- Relator(a)
- Ministro Ribeiro Dantas
- Órgão julgador
- Quinta Turma
- Data do julgamento
- 19/02/2019
- Data de publicação
- 26/02/2019
STJ – Acórdão, Rel. Ministro Ribeiro Dantas, Quinta Turma, j. 19/02/2019, p. 26/02/2019
AGRAVO REGIMENTAL NO AGRAVO EM RECURSO ESPECIAL. HOMICÍDIO QUALIFICADO POR MOTIVO FÚTIL, NA FORMA TENTADA. DECISÃO MONOCRÁTICA. POSSIBILIDADE. ART. 619 DO CÓDIGO DE PROCESSO PENAL. ALEGADA OMISSÃO E CONTRADIÇÃO. INEXISTÊNCIA. ALEGAÇÃO DE AUSÊNCIA DE CORRELAÇÃO ENTRE A PRONÚNCIA E A ACUSAÇÃO NO PLENÁRIO DO TRIBUNAL DO JÚRI. NULIDADE INEXISTENTE. RECURSO NÃO PROVIDO. 1. "A prolação de decisão monocrática pelo ministro relator está autorizada não apenas pelo RISTJ, mas também pelo CPC. Nada obstante, como é cediço, os temas decididos monocraticamente sempre poderão ser levados ao colegiado, por meio do controle recursal, o qual foi efetivamente utilizado no caso dos autos, com a interposição do presente agravo regimental." (AgRg no REsp 1322181/SC, Rel.
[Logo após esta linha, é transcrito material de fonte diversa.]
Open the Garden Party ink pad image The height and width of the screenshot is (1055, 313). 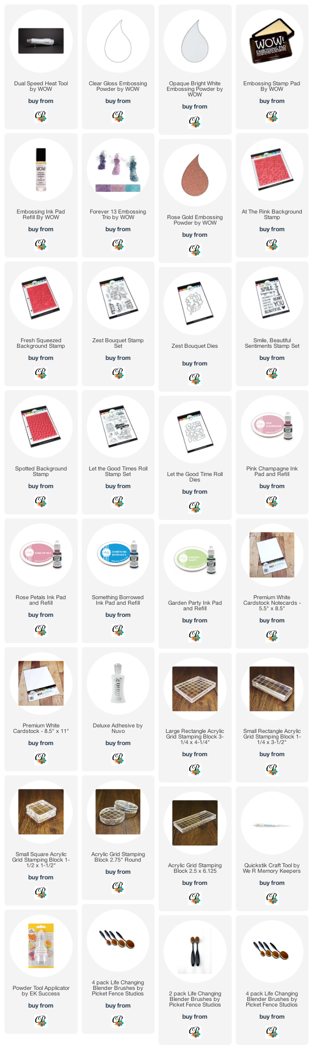click(194, 560)
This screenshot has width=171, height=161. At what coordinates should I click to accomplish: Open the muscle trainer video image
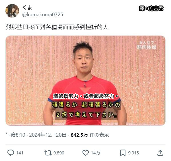(x=86, y=81)
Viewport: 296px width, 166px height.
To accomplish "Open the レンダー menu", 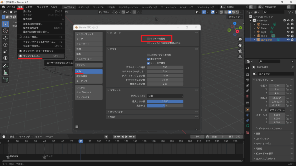I will (30, 7).
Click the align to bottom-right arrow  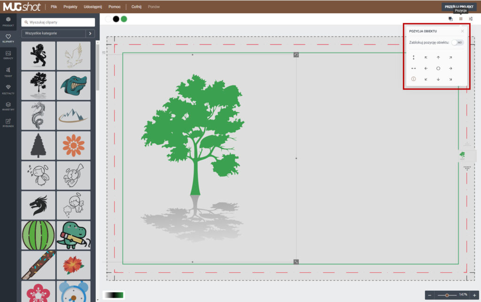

Ministro REYNALDO SOARES DA FONSECA, QUINTA TURMA, julgado em 12/12/2017, DJe 18/12/2017). 2. Para admissão do recurso especial com base no art. 619 do Código de Processo Penal, a omissão, ambiguidade, obscuridade ou contradição devem ser notórias, ou seja, imprescindíveis para o enfrentamento da questão nas Cortes superiores, o que não ocorreu in casu. 3. Segundo entendimento desta Corte Superior, o princípio da correlação entre a acusação e a decisão de pronúncia representa uma das mais relevantes garantias do direito de defesa, uma vez que assegura que apenas podem fazer parte da pronúncia os fatos que foram narrados na inicial acusatória, de forma a garantir a não submissão do acusado ao Conselho de Sentença por fatos novos, não descritos na denúncia. 4. Na hipótese, não se verifica a quebra dos princípios do contraditório, da ampla defesa e da correlação entre a denúncia, a pronúncia e os quesitos. Conforme consignado no acórdão recorrido, a sentença de pronúncia ao mencionar a suposta motivação do crime - ciúmes - não alterou a qualificação do delito. Nulidade inexistente. Precedentes. 5. Agravo regimental não provido. (AgRg no AREsp n. 1.399.817/SP, relator Ministro Ribeiro Dantas, Quinta Turma, julgado em 19/2/2019, DJe de 26/2/2019.)